* **PAGE**
/---

Interestingly, he was also the one who designed convex lenses that focus lights rays that are parallel, which can cause an object to burn at a specific distance.

Alhazen

We finally come to the greatest physicist between Archimedes and Newton.

Ibn al-Haytham, commonly called Alhazen was the first to explain that vision occurs when light reflects from an object and then passes to one’s eyes, and to argue that vision occurs in the brain. He was also the first person to follow the scientific method an entire 5 centuries prior to Renaissance.

Alhazen’s seminal work is Kitab al-Manazir (Book of Optics), a treatise on optics written from 1011 to 1021.

Comprising seven volumes, the book was the first comprehensive treatment of optics and covered subjects such as the nature of light, the physiological treatment of eye, and the bending and focusing properties of lenses and mirrors.

This book was a stepping stone in the transition from the Greek ideas about light and vision to the modern optics.

• Alhazen’s argument

Alhazen did the unimaginable.

He disproved Euclid’s theory.

He carried out a simple experiment in a dark room where light was sent through a hole by two lanterns held at different heights outside the room. Alhazen could then see two spots on the wall corresponding to the light rays that originated from each lantern passing through the hole onto the wall.

Then he covered one lantern, which resulted in the bright spot corresponding to that lantern disappear.

Thus concluding that light, infact, does not emanate from the human eye.

It is only when objects such as lanterns emit light which travels from these sources to our eyes that we can really see them.

Based on such experiments, he invented the first pinhole camera and explained the upside down image formation in the same.

Alhazen’s pinhole camera

(Source : https://en.m.wikipedia.org/wiki/Pinhole_camera)

• Mechanism for Magnification

Alhazen may not have invented the telescope, but did explain how a lens worked as a magnifier.

\---

[Item-finding data]
/---

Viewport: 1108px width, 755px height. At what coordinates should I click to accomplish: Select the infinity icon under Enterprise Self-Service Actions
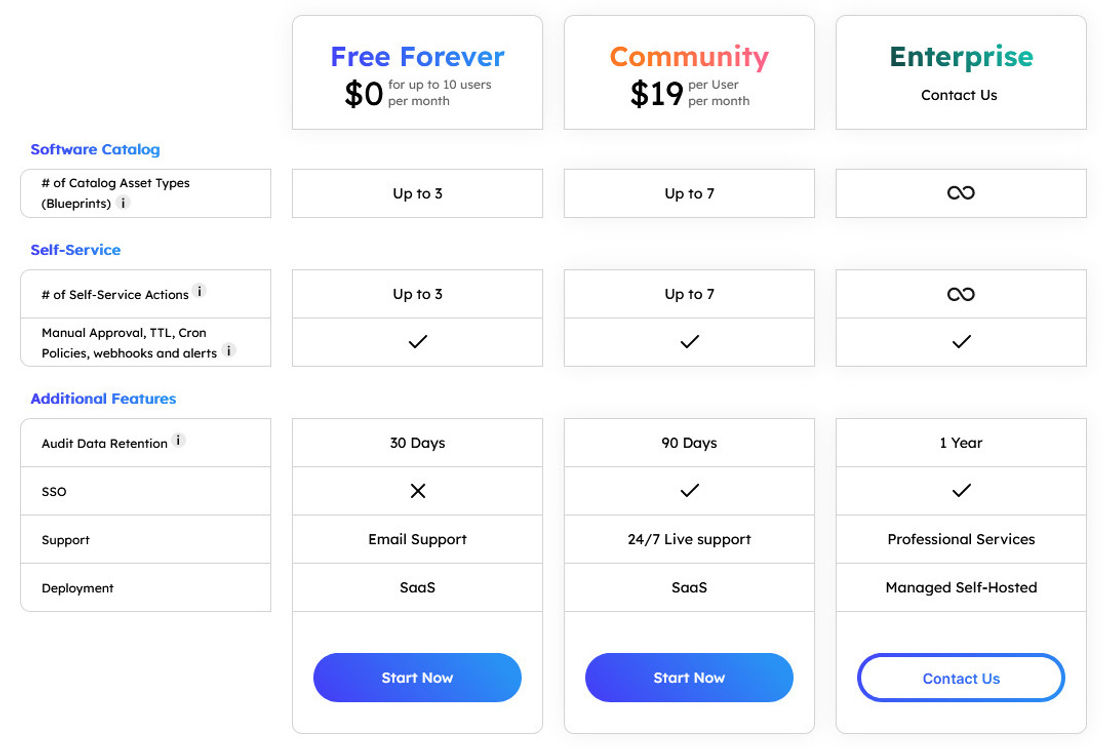(960, 293)
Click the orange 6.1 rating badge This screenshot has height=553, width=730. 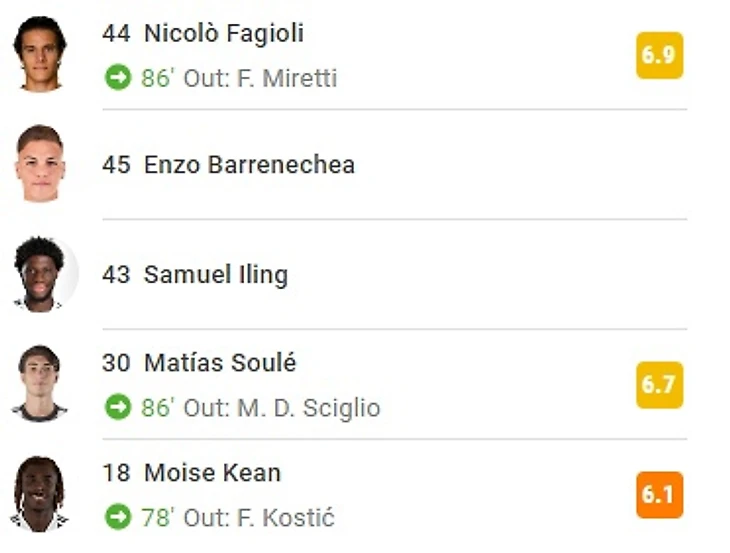(659, 495)
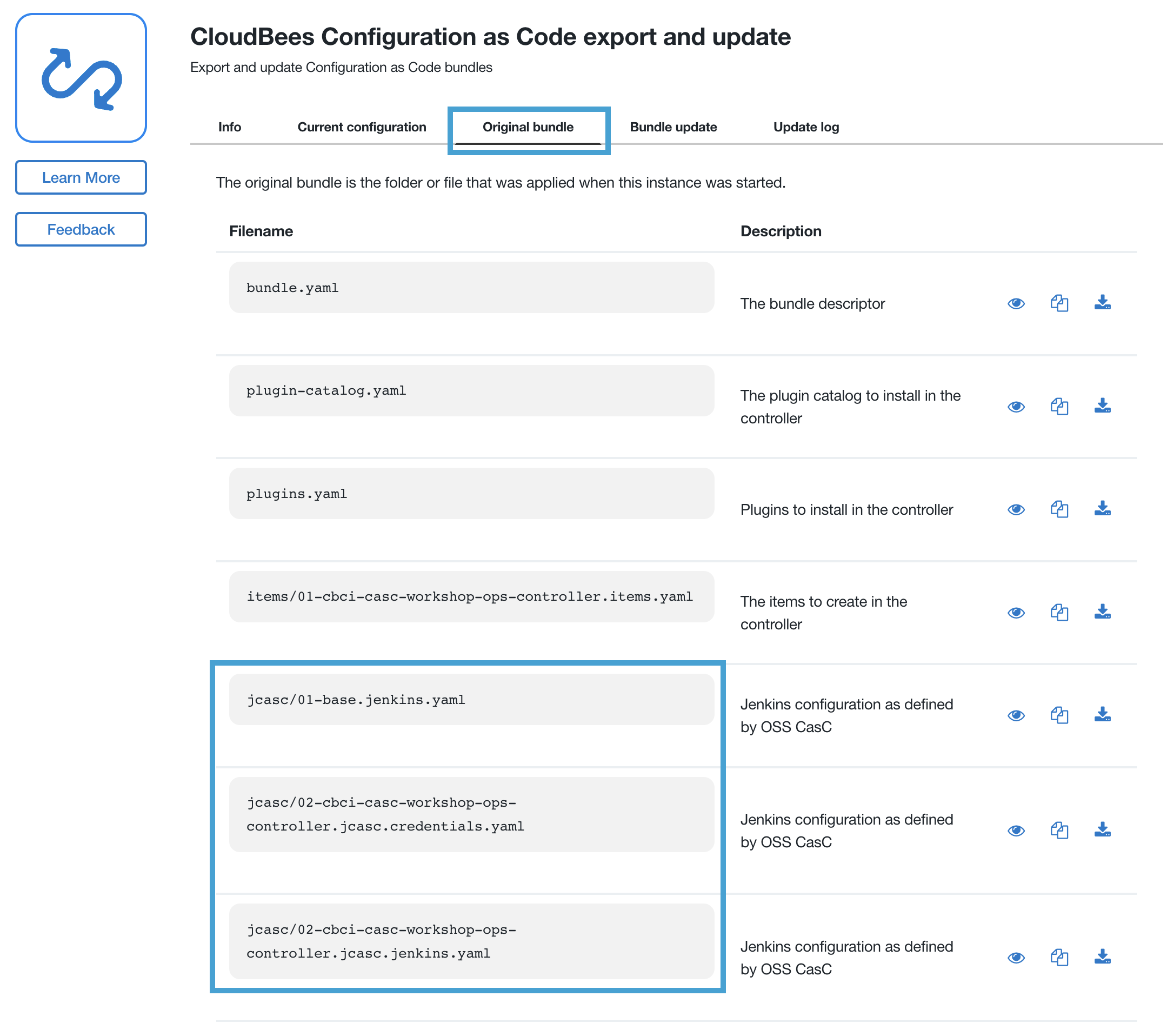Image resolution: width=1174 pixels, height=1036 pixels.
Task: Open the Current configuration tab
Action: pyautogui.click(x=361, y=127)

\---

* **SHORT TASK A**
For the passage on Alhazen, decide whether each statement agrees with the text: (i) the Book of Optics comprises seven volumes; (ii) in the dark-room experiment, the two lanterns were held at the same height; (iii) Alhazen invented the telescope. Answer yes or no for each, quoting the deciding words of the text.
* **SHORT TASK B**
Print the passage on Alhazen word for word, from "He disproved Euclid’s" to "that lantern disappear.".

* **FINISHED ANSWER A**
(i) Yes: "Comprising seven volumes, the book was the first comprehensive treatment of optics"
(ii) No: "two lanterns held at different heights outside the room"
(iii) No: "Alhazen may not have invented the telescope, but did explain how a lens worked as a magnifier."

* **FINISHED ANSWER B**
He disproved Euclid’s theory.

He carried out a simple experiment in a dark room where light was sent through a hole by two lanterns held at different heights outside the room. Alhazen could then see two spots on the wall corresponding to the light rays that originated from each lantern passing through the hole onto the wall.

Then he covered one lantern, which resulted in the bright spot corresponding to that lantern disappear.